PGRI Yakin Oknum Guru Tak Salah

Ketua PGRI Papua, DR Nomensen Mambraku (kiri) bersama Rektor Uncen, DR Ir Apolo Safanpo ST MT saat ditemui disatu kesempatan beberapa waktu lalu. (Gamel/cepos) 

JAYAPURA – Ketua PGRI Provinsi Papua, DR Nomensen Mambraku meyakini jika oknum guru yang disebut berujar kalimat tidak pantas kepada muridnya adalah tidak betul. Bertahun-tahun bergelut dengan dunia pendidikan, Nomensen memahami bagaimana cara mengajar para tenaga pendidik di Papua yang tidak mungkin berkata seperti yang dituduhkan hingga melahirkan bentuk protes dan berujung kerusuhan.
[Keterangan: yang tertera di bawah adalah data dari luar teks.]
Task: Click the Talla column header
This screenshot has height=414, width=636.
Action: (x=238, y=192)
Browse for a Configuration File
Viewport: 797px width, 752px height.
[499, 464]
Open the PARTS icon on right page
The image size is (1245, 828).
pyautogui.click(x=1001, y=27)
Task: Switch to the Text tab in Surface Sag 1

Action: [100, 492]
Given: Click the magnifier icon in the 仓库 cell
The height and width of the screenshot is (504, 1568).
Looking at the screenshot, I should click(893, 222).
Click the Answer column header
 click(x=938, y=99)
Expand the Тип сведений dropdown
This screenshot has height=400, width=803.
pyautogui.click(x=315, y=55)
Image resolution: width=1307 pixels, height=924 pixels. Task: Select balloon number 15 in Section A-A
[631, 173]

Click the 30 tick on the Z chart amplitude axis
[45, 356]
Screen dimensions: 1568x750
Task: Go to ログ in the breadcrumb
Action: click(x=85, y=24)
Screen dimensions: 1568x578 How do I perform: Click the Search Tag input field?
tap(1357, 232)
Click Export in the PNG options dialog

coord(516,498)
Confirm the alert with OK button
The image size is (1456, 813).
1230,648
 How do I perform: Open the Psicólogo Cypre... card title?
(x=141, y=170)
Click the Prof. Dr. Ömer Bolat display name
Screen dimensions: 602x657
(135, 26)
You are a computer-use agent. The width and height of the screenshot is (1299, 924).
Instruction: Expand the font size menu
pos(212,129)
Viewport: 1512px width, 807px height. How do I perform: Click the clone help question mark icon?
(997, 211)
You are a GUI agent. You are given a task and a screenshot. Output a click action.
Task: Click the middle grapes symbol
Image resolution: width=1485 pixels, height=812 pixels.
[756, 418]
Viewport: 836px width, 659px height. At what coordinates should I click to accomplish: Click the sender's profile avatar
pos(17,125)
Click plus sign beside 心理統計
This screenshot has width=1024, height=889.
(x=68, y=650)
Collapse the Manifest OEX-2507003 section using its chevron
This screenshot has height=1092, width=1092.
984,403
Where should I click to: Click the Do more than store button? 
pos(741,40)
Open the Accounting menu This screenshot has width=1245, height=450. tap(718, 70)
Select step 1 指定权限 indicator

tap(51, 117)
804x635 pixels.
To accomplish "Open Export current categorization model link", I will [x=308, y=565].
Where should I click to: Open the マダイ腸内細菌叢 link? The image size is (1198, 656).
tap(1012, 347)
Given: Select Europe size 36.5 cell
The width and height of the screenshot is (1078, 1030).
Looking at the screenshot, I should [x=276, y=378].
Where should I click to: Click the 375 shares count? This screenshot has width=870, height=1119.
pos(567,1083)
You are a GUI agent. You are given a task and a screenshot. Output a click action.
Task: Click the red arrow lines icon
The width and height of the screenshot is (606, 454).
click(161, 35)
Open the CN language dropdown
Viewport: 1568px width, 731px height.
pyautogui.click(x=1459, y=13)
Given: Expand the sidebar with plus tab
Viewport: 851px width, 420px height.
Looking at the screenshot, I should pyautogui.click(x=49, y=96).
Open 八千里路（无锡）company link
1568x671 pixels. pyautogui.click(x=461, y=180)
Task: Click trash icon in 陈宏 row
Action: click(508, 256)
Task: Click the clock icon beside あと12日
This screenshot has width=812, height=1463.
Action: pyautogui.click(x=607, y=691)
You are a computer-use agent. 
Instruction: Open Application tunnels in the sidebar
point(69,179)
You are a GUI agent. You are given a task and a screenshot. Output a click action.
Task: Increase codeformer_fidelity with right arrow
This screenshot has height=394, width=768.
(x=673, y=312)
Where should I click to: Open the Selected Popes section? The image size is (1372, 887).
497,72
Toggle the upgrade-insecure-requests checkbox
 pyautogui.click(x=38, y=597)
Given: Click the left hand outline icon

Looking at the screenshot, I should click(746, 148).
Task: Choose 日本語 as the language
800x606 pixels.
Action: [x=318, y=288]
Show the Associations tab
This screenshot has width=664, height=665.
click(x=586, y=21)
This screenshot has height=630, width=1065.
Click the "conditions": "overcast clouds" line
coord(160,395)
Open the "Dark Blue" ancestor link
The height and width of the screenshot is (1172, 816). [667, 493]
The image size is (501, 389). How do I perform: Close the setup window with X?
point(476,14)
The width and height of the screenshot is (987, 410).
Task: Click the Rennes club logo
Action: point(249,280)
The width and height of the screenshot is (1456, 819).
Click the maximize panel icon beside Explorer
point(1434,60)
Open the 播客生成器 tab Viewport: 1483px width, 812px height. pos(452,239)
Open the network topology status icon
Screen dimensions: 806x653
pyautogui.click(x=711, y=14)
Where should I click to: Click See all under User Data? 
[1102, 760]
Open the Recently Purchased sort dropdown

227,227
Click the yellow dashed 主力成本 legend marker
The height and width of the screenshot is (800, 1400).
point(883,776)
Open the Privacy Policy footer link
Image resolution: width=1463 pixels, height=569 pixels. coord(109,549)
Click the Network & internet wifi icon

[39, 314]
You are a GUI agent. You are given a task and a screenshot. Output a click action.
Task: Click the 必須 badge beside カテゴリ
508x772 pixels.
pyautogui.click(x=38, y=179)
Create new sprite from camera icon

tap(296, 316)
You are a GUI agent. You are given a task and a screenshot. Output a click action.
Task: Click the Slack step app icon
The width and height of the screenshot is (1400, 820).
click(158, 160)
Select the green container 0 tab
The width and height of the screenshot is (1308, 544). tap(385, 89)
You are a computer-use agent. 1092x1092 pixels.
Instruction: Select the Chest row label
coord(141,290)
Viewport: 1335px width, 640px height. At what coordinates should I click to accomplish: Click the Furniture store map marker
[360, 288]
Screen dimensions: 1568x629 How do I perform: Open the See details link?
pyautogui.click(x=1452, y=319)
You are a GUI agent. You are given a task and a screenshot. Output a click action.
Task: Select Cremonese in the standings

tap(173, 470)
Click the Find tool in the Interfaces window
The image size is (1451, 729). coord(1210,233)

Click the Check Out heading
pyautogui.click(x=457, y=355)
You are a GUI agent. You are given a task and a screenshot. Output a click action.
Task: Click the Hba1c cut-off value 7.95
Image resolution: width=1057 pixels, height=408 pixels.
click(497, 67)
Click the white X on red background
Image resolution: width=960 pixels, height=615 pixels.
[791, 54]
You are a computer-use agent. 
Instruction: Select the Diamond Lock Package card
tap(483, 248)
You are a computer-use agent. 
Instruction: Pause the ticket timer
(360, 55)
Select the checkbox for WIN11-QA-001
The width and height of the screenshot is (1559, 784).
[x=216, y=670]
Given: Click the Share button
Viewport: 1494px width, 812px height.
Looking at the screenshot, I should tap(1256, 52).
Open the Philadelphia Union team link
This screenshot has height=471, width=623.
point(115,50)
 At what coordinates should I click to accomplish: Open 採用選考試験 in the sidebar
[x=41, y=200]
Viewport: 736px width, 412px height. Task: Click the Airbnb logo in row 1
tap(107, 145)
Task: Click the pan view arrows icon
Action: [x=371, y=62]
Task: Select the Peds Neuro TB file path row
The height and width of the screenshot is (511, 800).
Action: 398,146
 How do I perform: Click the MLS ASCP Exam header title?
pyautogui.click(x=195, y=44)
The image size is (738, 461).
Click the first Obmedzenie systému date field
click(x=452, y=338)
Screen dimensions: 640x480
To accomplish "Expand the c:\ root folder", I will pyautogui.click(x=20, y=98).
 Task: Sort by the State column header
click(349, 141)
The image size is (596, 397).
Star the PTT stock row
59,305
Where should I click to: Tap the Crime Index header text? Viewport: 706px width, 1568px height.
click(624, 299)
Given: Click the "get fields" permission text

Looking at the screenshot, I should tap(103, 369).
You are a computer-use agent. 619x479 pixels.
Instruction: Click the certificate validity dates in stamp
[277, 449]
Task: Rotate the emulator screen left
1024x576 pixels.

“Saya sudah kroscek ke rekan guru-guru yang lain dan saya melihat ada kalimat yang diplintir untuk menciptakan situasi kurang baik dan momentum itu dimanfaatkan betul oleh para pelaku,” kata Nomensen.

Yang ia dengar kalimat yang disampaikan guru tersebut kurang lebih berbunyi “Kamu harus belajar yang keras agar pintar dan tidak dianggap bodoh” nah kalimat Keras ini justru diplintir menjadi Kera kemudian dibawa keluar dan memprovokasi.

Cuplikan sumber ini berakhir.